Oh sure, the user-space ABI is stable; I meant kernel-space. Although I realize now that I failed to write that explicitly.

The past 30 years of the Linux kernel's evolution has proven that there is no need for a stable kernel ABI. That would make refactoring, adding new features and porting to new platforms exceedingly difficult. Pretty much all of the proprietary kernel modules have either become open source or been replaced by open source replacements. The Linux community doesn't need closed source kernel modules for VMWare anymore, and even Nvidia has finally given up on their closed source GPU drivers. Proprietary Linux kernel modules have no place in the modern world.

  • > The past 30 years of the Linux kernel's evolution has proven that there is no need for a stable kernel ABI.

    My experience of using Linux and having devices that used to work become unsupported suggests just the opposite.

  • It depends on your goals, but at least Torvalds believes driver availability is important and unstable ABI is known to hinder driver availability.

  • > even Nvidia has finally given up on their closed source GPU drivers.

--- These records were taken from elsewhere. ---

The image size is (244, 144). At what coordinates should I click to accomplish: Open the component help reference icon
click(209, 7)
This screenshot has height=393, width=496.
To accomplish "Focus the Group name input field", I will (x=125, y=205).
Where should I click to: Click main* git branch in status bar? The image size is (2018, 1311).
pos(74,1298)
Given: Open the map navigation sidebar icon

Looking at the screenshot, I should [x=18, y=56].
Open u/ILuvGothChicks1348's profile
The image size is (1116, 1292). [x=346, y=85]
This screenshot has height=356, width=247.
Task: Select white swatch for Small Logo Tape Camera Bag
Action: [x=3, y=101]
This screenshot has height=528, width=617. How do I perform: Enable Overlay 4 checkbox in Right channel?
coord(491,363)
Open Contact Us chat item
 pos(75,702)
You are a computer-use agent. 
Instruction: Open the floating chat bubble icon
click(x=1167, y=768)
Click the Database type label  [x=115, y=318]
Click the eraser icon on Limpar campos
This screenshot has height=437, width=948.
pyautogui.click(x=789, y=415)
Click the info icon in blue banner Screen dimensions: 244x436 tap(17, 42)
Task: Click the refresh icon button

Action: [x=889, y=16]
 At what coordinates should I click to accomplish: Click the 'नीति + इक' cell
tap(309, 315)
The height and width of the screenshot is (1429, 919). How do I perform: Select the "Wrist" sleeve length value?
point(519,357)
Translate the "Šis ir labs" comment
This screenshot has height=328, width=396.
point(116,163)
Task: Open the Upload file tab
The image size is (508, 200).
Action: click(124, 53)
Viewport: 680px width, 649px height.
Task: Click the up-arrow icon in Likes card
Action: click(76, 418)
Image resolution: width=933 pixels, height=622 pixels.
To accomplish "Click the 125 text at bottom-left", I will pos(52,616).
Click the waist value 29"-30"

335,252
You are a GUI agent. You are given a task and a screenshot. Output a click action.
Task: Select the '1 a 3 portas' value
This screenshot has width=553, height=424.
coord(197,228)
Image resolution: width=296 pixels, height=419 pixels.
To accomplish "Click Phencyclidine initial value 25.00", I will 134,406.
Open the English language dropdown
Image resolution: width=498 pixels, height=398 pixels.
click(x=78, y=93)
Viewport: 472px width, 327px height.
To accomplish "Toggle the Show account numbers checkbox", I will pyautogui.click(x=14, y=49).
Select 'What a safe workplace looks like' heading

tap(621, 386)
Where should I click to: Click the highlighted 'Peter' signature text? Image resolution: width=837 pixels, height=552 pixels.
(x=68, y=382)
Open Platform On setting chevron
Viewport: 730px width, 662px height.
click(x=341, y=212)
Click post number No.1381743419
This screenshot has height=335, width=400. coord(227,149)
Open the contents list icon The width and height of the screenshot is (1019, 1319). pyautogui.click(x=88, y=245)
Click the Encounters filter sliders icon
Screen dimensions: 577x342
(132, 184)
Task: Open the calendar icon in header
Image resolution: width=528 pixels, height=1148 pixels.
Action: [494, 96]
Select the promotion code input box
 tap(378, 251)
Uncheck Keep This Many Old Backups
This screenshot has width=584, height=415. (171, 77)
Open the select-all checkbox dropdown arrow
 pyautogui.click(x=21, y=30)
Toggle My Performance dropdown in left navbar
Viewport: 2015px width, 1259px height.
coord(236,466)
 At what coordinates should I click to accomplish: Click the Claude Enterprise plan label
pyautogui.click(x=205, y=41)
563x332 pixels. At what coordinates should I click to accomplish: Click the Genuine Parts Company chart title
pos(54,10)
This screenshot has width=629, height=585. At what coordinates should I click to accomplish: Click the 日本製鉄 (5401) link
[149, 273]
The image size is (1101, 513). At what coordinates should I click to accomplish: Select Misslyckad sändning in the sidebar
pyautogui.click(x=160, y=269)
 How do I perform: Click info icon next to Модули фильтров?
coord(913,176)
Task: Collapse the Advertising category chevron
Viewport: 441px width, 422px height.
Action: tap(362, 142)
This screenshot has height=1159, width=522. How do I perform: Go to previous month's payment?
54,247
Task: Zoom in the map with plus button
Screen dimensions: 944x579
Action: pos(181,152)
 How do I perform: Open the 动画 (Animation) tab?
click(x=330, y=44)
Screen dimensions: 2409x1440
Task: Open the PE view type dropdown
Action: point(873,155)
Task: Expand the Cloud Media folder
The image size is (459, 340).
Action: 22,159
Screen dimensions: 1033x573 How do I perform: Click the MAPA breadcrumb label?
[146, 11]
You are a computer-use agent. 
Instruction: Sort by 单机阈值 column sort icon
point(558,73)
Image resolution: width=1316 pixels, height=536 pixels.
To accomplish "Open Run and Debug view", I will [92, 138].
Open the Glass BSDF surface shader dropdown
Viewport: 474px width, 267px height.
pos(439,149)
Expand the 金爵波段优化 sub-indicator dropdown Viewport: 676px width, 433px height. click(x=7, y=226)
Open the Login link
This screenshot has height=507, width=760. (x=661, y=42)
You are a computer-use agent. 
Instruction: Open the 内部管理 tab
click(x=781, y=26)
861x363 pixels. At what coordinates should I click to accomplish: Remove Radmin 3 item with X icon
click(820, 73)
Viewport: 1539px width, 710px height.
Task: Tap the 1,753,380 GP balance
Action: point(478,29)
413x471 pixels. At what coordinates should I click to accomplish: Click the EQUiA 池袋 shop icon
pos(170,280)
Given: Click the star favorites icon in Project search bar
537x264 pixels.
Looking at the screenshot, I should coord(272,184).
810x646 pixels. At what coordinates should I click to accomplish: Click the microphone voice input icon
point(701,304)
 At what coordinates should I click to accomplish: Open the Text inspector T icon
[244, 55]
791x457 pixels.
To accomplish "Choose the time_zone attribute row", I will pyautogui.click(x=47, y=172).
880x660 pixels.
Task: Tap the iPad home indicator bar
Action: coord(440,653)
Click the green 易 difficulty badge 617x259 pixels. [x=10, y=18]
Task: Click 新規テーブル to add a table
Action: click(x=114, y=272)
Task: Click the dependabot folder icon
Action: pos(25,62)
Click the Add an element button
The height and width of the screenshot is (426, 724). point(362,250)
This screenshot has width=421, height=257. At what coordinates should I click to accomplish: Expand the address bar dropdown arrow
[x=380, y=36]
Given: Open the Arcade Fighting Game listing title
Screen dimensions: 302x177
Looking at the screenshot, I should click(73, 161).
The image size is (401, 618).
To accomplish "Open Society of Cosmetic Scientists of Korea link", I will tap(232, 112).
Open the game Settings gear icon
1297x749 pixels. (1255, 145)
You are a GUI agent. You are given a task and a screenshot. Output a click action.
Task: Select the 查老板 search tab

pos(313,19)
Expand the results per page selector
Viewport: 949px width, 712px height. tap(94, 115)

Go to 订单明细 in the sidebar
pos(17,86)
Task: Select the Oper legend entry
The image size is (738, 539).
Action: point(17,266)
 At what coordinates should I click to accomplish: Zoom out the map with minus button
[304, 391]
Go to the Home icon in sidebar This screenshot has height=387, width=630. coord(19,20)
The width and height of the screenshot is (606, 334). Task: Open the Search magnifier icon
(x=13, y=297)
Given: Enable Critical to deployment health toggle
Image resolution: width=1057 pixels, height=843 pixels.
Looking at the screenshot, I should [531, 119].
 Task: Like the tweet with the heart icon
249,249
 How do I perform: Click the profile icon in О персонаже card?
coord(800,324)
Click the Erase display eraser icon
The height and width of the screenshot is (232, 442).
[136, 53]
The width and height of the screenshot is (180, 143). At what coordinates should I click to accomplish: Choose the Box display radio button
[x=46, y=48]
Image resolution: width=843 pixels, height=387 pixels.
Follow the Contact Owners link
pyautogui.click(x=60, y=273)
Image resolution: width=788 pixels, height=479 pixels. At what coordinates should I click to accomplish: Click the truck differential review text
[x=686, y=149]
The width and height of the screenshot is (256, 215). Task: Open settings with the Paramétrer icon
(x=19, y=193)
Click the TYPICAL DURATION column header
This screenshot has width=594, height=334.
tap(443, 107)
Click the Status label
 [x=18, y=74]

    lol. No. They just added a CPU and then offloaded all the closed source userspace driver code to it leaving behind the same dumb open sourceable kernel driver shim as before (ie instead of talking to userspace it talks to the GPU’s CPU).

    > The past 30 years of the Linux kernel's evolution has proven that there is no need for a stable kernel ABI.

    What the last 30 years have shown is that there is actually a need for it, otherwise DKMS wouldn’t be a thing. Heck, intel’s performance profiler can’t keep up with the kernel changes which means you get to pick running an up to date kernel or be able to use the open source out-of-tree kernel module. The fact that Linux is alone in this should make it clear it’s wrong. Heck Android even wrote their own HAL to try to make it possible to update the kernel on older devices. It’s an economics problem that the Linux kernel gets to pretend doesn’t exist but it’s a bad philosophical position. It’s possible to support refactoring and porting to new platforms while providing ABI compatibility and Linux is way past the point where it would even be a minor inconvenience - all the code has ossified quite a bit anyway.